D-Day + 6 years

Can you spot all 4 kiddos in this picture?  They are lining up for Super Man rides. :)
This Trauma-versary wasn't like the one in the Fall.  It didn't creep up and slowly paralyze me.  Instead, it suddenly exploded out of seemingly nowhere.  I can't decide if it's good or bad to not remember the exact date of D-Day (Discovery-Day, or the day you discover your partner's addiction).  I am pretty sure it is neither good nor bad...It just is.  We know it was the 20's something of January 6 years ago, but neither Mark nor I can remember the exact date.  So, out of the seemingly blue today the trauma hit me hard.  Just like the Trauma-versary from the Fall, it wasn't with the same force as previous Januarys, yet it still effected me.  I am thankful for Heavenly help; I was able to make connections relatively quickly.  It made sense why certain recent behaviors with a few of my children were really bothering me...it was hitting close to the traumatic events that lead up to D-Day.  It looked completely unrelated on the surface, but upon examination, it is so clear why I was reacting the ways I have been. I needed to examine the present situations and look past them in order to discover the unresolved trauma, fears, coping mechanisms, lies I had picked up, etc.  I am thankful my feelings brought it to my attention and through merciful grace I hope to go to sleep in peace tonight.

Sometimes it's hard being public about all of this because I think people expect Mark and I to never struggle or for me to have somehow worked through everything in only 6 short years.  The honest answer is no.  We are both far from perfect and I have trauma and triggers that still pop up.  Although we have come so far, there is an eternal expanse yet ahead of us.  I have moments of darkness and even Dark Days (notice the plural in day-s!).  They don't happen as often as they used to and I can usually pull out of them more quickly (the better way to say that, is allow myself to be pulled out).  Although the trauma isn't as raw and the battle isn't as constant as it used to be because of the big stuff that has already been addressed, the most noticeable difference between today and 6 years ago isn't that the trauma is magically all gone.  The biggest difference is that I know what to do.  I know how to fight without caving in to the lies or the despair.  I have tools that can usually blast right through any attempts to smother me in blackness.  I know how to hold on when things don't instantly release or resolve.  Plus, I know that if I do what I know will bring in light, it will come (even if it comes "eventually---" it will always come as I hold out for it; and in the "meantime," Christ will uphold me through His grace and His love).
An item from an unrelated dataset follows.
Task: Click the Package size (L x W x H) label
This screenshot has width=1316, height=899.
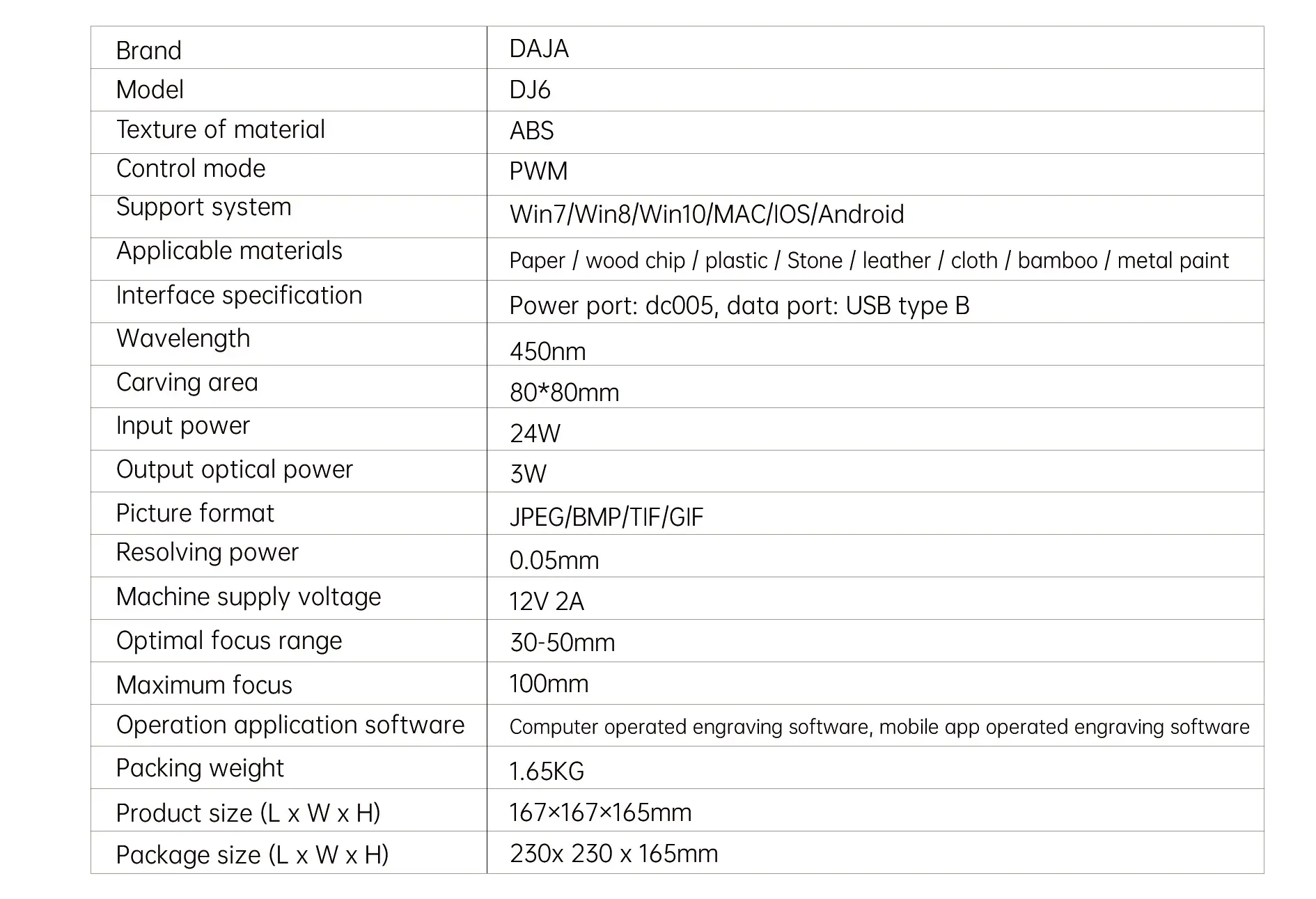Action: 252,855
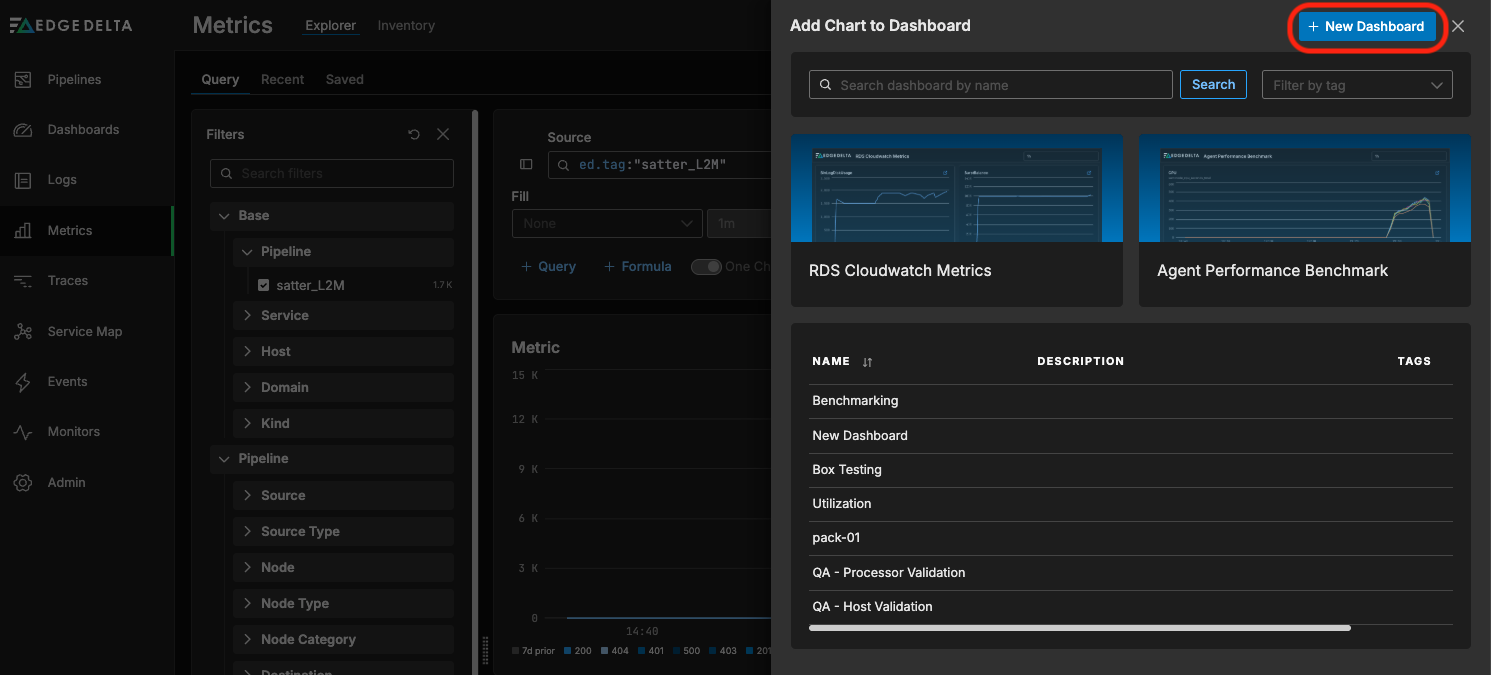Open the Monitors pulse icon

pos(23,432)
As I type that right now on a darker-than-my-usual-kind-of-day, it refreshes my own hope.  God is with me!  I do not walk this path alone; I never have and I never will.  He was with me on one of the darkest days of my life 6 years ago.  He was with me in all of the events leading up to that day that changed me forever.  He has stayed by my side ever since...and He has always been right there...as there as I have allowed Him to be.  At this time when things are a bit fuzzy, I know that I can trust God.
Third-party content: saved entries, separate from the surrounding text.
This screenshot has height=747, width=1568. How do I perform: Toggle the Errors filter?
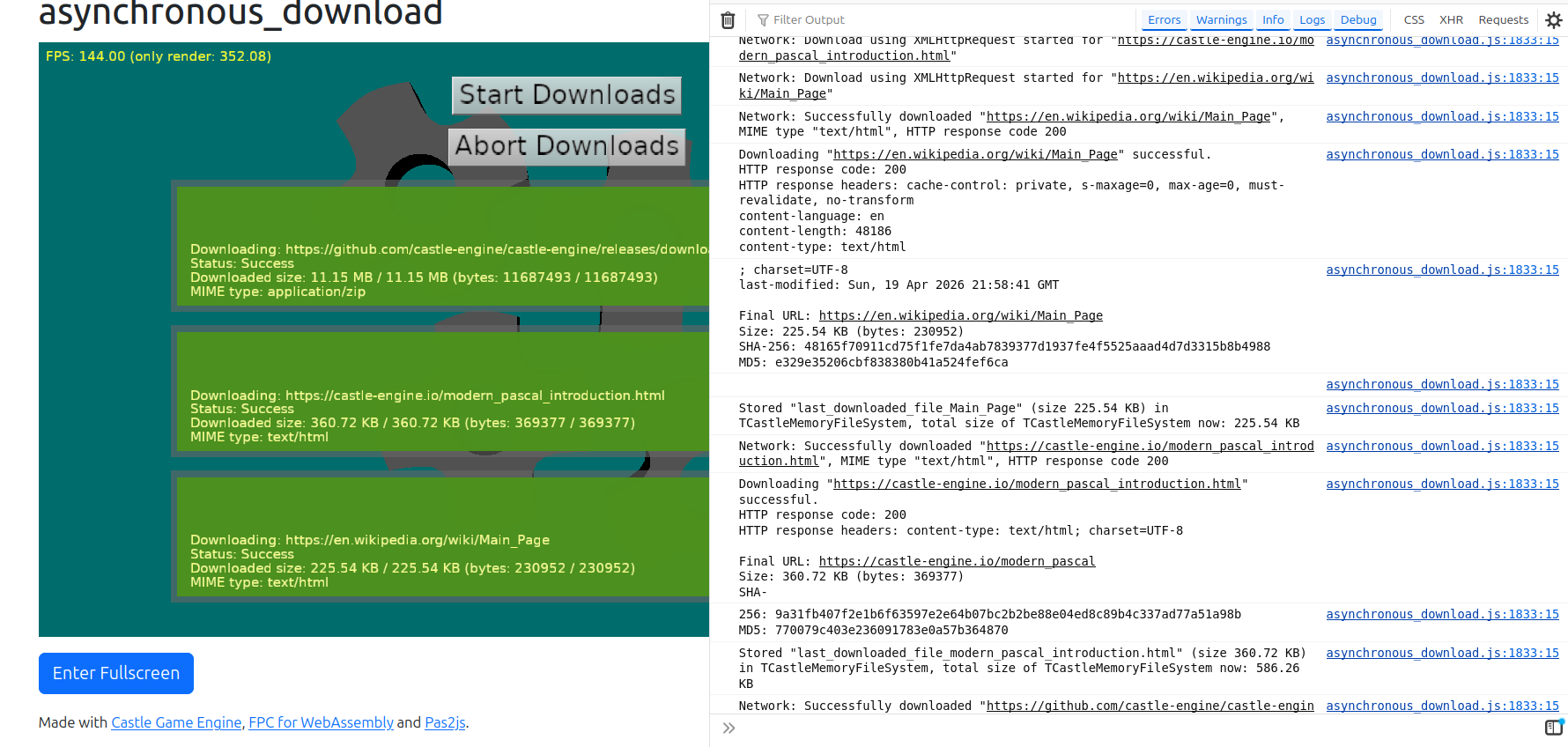[x=1164, y=20]
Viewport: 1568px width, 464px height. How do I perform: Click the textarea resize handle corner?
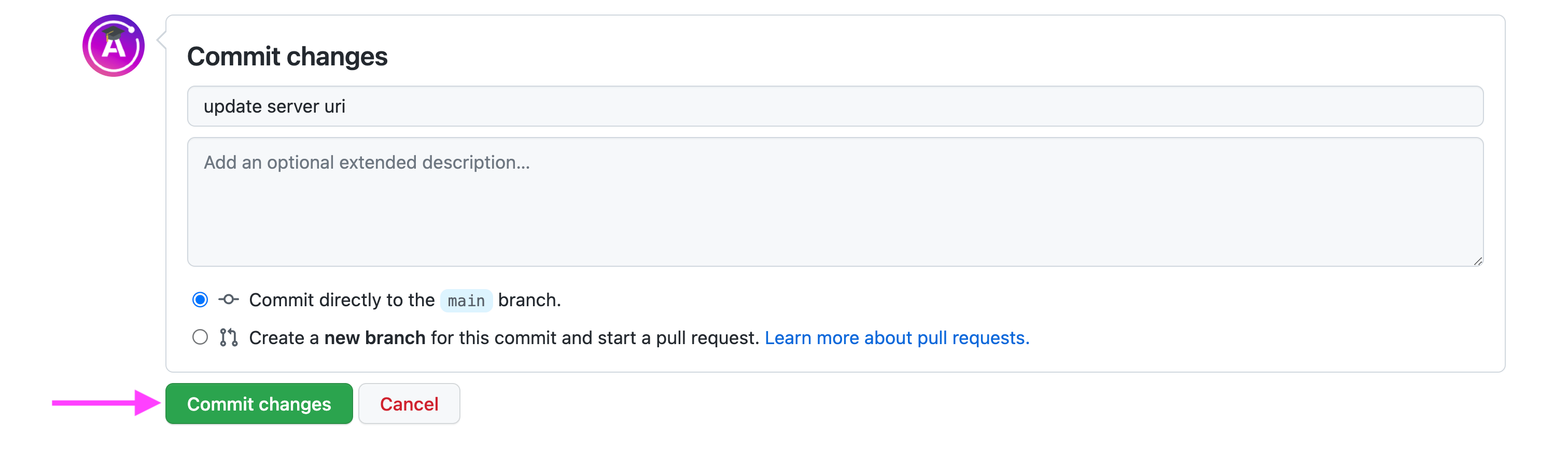1477,261
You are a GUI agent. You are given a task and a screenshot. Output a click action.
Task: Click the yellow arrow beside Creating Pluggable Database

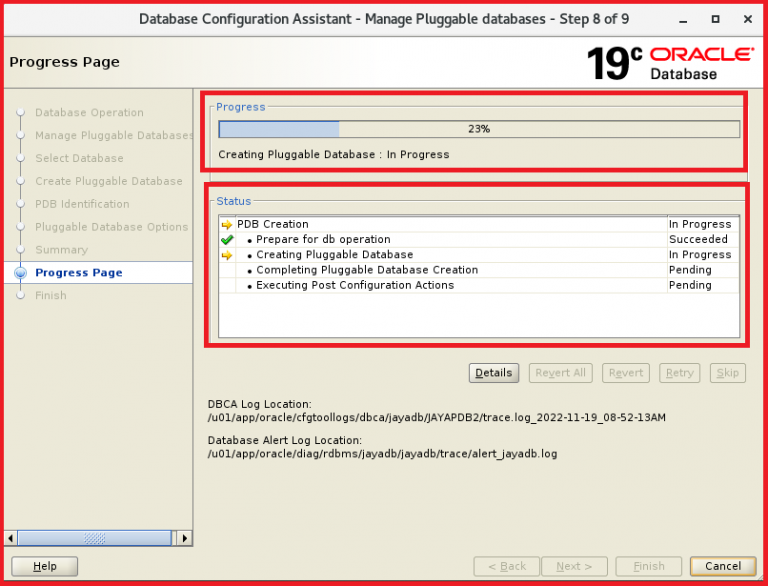coord(226,255)
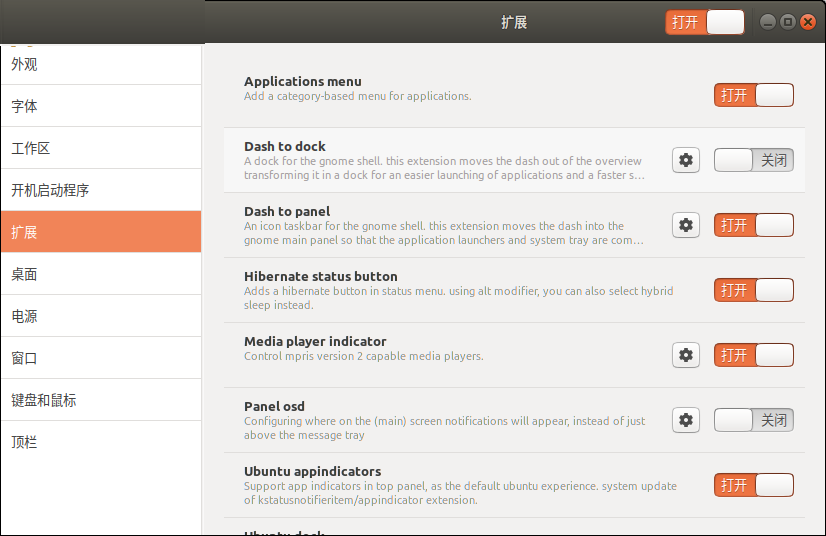Go to 工作区 settings
This screenshot has height=536, width=826.
pos(100,148)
A tricky thing about betrayal trauma is that although it was caused by someone else's choices, I still have a choice.  I don't have to remain victim to its effects.  I can act rather than remain acted upon (2 Nephi 2:13-14, 16, 26 and 2 Nephi 10:23).   It's difficult to put a trauma response into words.  The closest I think I can come to explaining it to someone who hasn't experienced it is that when I am triggered like this, I am literally re-living the past...not just "thinking about" it, but literally back in it.  (and from an Anatomy & Physiology stand-point, that is exactly what happens in a person's brain, nervous system, body...and obviously mind). Although my body is physically here in this moment, my mind is back in the past as real as if it is this present moment...I am literally there again.  Although in this moment I am safe, my life is stable, and my husband is in recovery, when I have a trauma response, I am thrown back into a time when my life wasn't that way at all.  The interesting thing about trauma responses is that a person can have them and be unconscious to what is happening.  That was me for a long time.  I didn't know that I was being triggered like this until I was taught. Rather than allowing my mind to run wild, I have had to learn to train my mind and create new paths of thoughts and patterns (neuro-pathways).  I have had to become aware of what is happening in this moment, as well as using what is happening in this moment to uncover the unresolved past. Although it seems it is the past that haunts me, it isn't actually the trauma from the past that has me gasping for light.  It is the choice I make in this moment for either misery or happiness---the ways I continue to turn towards the illusion of lies before me instead of sources of light.  I can't change my past, but in this moment I can reach.  With every new breath, I have the fresh choice for this moment. And as my heart continues to beat and my chest rises and falls with each breath, I can re-commit again and again.  This moment I choose Light.  I know my Savior will do for me what He had done for me countless times before; I know He will walk me through the details of reframing and softening the parts of the trauma that I am reliving today.  I don't have to do it myself, but what is necessary to this process is for me to reach out to Him and let Him in.  And so I will...over and over again...from moment to moment.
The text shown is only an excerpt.